For years, the GOP has defined itself as proudly having a yawning vacuum where a policy platform should be; with the perennial exception of corporate tax cuts, it has no real domestic agenda. As Katelyn Burns wrote in The New Republic, “The future of Republican rule increasingly depends on either making it harder for voters to choose to vote for Democrats or further rigging the system to dilute the power of a majority that might prefer Democratic politicians or policies.” That’s about it. When crises do materialize, as they do, the only way left to respond is to do nothing and blame Democrats.

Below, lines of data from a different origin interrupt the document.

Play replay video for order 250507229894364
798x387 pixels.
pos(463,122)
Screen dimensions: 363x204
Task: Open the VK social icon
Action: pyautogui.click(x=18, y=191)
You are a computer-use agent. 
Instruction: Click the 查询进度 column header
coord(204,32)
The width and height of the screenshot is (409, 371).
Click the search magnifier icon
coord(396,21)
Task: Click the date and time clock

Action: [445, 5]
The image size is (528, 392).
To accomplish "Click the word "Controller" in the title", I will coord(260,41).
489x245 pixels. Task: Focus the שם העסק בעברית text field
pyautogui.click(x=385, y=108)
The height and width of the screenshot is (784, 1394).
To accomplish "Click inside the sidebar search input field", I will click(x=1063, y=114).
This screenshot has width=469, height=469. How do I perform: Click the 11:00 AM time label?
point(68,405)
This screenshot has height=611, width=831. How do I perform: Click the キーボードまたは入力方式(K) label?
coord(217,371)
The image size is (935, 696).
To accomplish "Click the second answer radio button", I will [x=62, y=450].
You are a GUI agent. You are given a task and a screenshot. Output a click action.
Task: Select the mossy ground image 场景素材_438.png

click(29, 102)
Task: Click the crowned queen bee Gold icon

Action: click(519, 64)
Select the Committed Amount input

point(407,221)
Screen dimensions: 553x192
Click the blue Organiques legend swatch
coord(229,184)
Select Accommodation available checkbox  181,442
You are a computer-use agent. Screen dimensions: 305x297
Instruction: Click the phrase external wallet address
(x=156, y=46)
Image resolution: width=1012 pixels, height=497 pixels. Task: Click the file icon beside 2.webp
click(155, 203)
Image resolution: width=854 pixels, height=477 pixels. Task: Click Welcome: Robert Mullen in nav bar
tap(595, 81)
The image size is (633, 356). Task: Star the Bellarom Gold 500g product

There are, of course, limits to what lawmakers can do. Ted Cruz wasn’t going to singlehandedly heat homes in the short term, and he’s only one of many lawmakers who might act to ameliorate the conditions that led to this crisis down the line. But Cruz might have worked the phones, pressed local officials and experts for information, gathered intelligence on where people could turn to for assistance in the days to come, and armed himself with the information necessary to be a leader in Washington in shaping the solutions to come. And there’s a lot to be said about showing some empathy and suffering alongside the people he represents. But Ted Cruz isn’t really in Washington to help the people of Texas. He’s there to fire off tweets, go on Fox News, and, above all, own the libs. Why hang around somewhere it’s so cold? To be honest, he can do all of those things from a resort.